China’s Screenwriters Are Finally Ditching Outdated Software (Exclusive)

WriterDuet, a professional screenwriting program that works in Mandarin, just launched in China

writerduet china
Guy Goldstein

China could become the world’s largest movie market as soon as 2017, but many of its screenwriters are still using Microsoft Word to compose scripts.

That is exactly why screenwriter and programmer Guy Goldstein decided to take his WriterDuet software to the Asian country. He saw their use of outdated and clunky software that isn’t even meant for screenwriting — not to mention the hockey-stick growth China’s movie scene has shown in recent years — as a huge opportunity. He also had a big advantage: the main piece of competing software, Final Draft, isn’t compatible with the local language.

“The market is getting bigger and bigger,” Goldstein told TheWrap. “Our competitor, Final Draft, cannot write in Chinese characters. Because of that, they didn’t have the opportunity to sell in China.”

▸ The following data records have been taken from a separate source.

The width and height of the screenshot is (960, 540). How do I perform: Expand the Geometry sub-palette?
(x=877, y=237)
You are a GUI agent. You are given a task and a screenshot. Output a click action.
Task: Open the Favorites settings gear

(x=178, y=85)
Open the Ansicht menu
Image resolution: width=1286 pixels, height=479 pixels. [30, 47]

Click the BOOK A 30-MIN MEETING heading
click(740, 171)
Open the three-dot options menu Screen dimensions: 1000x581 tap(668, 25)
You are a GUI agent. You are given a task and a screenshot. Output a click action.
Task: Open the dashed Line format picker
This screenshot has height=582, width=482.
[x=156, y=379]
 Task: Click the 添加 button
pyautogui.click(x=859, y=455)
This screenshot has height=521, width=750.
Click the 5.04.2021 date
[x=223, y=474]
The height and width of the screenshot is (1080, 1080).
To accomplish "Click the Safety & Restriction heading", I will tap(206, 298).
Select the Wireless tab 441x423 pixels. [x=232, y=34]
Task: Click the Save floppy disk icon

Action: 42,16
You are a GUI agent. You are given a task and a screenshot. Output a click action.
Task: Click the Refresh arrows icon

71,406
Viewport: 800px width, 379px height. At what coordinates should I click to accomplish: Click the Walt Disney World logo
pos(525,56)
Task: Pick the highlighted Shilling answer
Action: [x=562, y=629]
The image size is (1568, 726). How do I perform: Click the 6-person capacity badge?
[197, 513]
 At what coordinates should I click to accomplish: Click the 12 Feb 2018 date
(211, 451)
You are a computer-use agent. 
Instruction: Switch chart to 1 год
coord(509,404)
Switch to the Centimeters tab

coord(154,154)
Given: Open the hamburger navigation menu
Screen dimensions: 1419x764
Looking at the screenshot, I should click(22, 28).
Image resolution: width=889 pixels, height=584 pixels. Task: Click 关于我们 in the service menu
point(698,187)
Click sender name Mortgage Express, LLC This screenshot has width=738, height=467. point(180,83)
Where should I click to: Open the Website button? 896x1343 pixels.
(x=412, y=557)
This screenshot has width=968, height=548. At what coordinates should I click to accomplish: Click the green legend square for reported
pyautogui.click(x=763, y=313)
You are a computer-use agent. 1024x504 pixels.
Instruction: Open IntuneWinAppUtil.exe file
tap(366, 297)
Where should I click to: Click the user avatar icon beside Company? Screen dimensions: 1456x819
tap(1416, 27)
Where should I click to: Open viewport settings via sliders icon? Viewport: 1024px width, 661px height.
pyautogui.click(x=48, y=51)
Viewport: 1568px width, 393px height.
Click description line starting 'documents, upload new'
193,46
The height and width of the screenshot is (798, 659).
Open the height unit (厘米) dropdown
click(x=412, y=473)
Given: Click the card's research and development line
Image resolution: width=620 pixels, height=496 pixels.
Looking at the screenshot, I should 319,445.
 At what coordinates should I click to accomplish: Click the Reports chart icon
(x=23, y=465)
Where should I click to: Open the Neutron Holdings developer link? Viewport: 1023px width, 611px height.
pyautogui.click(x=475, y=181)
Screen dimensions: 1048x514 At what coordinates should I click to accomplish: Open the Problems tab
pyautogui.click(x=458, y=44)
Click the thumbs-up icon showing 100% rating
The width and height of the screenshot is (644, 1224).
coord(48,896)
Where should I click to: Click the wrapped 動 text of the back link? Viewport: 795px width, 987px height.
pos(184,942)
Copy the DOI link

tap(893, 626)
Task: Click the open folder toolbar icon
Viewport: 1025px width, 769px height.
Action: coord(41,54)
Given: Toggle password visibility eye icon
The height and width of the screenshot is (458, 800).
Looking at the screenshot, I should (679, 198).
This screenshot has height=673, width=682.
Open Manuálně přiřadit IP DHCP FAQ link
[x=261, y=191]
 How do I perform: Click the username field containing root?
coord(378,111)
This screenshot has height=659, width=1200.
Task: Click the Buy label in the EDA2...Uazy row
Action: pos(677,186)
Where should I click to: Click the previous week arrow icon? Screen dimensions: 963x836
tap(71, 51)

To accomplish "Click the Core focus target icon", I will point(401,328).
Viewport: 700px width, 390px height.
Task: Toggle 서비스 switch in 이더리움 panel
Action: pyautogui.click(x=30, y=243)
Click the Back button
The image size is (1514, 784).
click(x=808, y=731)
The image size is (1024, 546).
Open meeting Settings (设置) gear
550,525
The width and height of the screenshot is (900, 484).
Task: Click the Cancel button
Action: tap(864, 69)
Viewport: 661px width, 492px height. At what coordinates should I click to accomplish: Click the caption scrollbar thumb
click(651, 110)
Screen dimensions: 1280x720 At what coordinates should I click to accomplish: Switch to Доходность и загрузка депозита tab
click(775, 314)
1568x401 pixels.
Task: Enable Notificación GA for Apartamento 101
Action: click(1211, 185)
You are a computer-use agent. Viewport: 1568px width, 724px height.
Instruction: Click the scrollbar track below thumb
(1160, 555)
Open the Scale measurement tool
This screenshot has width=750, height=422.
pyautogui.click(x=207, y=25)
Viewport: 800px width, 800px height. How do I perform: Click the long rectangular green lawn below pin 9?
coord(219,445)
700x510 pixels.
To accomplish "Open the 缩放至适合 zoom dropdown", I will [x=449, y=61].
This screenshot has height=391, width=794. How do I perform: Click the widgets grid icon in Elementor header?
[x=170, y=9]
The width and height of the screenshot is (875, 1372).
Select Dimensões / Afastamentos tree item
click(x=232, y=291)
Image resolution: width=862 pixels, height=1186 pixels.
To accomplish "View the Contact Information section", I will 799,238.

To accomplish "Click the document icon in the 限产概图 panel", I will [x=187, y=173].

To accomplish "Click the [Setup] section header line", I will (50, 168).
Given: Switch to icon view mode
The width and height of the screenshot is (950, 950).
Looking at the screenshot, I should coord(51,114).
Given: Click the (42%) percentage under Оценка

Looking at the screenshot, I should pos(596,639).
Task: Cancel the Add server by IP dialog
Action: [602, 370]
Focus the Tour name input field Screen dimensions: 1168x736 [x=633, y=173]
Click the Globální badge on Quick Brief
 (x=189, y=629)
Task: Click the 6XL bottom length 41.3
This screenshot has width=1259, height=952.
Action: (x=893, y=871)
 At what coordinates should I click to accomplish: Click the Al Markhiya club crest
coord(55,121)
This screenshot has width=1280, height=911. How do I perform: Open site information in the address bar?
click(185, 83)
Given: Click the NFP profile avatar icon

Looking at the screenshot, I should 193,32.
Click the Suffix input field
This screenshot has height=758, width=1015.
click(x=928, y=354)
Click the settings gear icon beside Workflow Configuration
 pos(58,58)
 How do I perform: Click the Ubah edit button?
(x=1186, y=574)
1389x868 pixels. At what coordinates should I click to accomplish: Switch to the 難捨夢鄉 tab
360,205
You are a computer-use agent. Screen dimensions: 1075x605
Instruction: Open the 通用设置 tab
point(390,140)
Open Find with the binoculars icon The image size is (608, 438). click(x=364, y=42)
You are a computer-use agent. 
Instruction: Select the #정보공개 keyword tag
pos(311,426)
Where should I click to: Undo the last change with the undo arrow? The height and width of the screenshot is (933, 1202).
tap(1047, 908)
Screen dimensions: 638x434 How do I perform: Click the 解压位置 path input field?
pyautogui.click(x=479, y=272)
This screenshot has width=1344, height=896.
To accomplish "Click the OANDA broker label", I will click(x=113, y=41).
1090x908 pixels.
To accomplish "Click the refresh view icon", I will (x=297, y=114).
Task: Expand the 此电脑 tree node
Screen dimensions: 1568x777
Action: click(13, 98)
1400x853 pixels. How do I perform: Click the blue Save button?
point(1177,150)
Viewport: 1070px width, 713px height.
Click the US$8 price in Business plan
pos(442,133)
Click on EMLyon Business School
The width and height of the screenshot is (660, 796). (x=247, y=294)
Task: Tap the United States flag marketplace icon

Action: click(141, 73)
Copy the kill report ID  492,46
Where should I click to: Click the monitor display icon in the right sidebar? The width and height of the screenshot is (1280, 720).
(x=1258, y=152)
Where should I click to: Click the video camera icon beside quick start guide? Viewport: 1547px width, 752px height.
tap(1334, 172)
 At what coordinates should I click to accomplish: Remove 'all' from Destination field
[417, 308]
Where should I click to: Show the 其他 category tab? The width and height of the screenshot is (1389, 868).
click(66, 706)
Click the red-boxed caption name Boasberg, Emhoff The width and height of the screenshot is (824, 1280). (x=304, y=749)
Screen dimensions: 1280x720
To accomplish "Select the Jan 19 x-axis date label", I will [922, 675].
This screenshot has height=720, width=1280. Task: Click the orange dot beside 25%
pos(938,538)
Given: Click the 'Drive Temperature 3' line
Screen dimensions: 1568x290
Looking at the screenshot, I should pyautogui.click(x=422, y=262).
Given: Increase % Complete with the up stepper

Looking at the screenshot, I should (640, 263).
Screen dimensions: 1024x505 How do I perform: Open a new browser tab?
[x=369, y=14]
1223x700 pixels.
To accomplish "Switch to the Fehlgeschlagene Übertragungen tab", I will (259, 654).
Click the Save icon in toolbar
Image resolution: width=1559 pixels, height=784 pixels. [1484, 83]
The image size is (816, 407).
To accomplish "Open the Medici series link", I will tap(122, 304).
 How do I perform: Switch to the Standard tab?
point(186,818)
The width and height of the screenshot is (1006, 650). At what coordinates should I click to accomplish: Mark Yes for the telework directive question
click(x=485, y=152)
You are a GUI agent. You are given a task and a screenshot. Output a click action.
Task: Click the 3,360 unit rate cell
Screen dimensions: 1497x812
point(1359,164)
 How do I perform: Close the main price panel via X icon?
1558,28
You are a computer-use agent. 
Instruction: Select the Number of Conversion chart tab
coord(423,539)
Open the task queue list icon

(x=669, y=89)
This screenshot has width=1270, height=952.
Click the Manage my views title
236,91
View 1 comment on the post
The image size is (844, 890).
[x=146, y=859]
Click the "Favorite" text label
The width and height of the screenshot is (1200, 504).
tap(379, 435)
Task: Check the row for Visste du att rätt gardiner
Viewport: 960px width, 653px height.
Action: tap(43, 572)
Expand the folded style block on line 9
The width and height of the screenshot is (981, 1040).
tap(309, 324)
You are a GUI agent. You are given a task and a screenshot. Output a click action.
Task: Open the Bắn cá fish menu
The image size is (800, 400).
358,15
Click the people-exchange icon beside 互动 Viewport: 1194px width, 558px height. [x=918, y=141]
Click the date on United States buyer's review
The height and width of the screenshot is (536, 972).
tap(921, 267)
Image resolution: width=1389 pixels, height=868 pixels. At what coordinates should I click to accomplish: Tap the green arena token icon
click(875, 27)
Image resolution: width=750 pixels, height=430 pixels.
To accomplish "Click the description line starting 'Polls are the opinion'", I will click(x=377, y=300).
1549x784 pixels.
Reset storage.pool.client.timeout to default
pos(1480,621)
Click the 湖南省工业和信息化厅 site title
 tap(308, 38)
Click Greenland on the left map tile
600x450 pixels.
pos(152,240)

Chinese screenwriters are finding themselves in higher demand lately, as the Middle Kingdom’s surging box office has made it a much more viable career. Chinese actors and actresses are getting raises and studios are even beginning to open their pocketbooks for behind-the-camera talent, although there’s still plenty of “sticker shock,” according to Sky Moore, a partner at Stroock & Stroock & Lavan who’s worked on several U.S.-China entertainment deals.

And in this burgeoning industry, Goldstein said a lot of the filmmakers he met were notably young and successful for their age, and tended to come from upscale backgrounds.

“There are a lot of wealthy parents who have done well to where the children have the opportunity to make films,” Goldstein said. “Some of those people turn out to be extremely talented.”

Goldstein initially developed web-based WriterDuet as a way to make collaboration easier — hence the name — and avoid emailing drafts to writing partners. He built the software from the ground up to make real-time collaboration seamless, and it eventually morphed into a full-blown standalone writing software, which he debuted at South by Southwest in 2013. There’s a limited free version, as well as a Pro version that costs $8 a month or $139 for a lifetime subscription.

After building a substantial user base at home, the exploding film scene in China beckoned — but Goldstein knew he couldn’t go it alone.

“What it largely required was a partner in China,” Goldstein said. “In China, we needed someone on the ground who take care of things we couldn’t do — and most U.S. companies really can’t.”

That partner was CNDB Pro, which Goldstein said was the right fit because the company was run by filmmakers and is already a known quantity with relationships in the business. Goldstein said the biggest challenge in WriterDuet’s introduction to China — which happened at June’s Shanghai International Film Festival — was navigating the “Great Firewall of China,” which made the site load slower than he would have liked. He said they were able to work around that with “great partners and network solutions.”

Other than that, the reaction was overwhelmingly positive, Goldstein said.

“The largest thing we discovered is how desperate they were for this product,” he explained. “We didn’t know for sure if they were going to say they were happy with Word. But every Chinese writer we met at the festival, the only question they asked is how they could get it.”

The Chinese box office may have hit $6.8 billion last year, but its local film industry is still in relative infancy and isn’t stuck to certain habits — or comfortable with certain tools. That’s where Goldstein sees massive opportunity.

“In the U.S., we’re competing with people who have a way they’ve been working for a long time that largely works,” he said. “In China, they know they have the problem and are looking for the solution and trying new things.”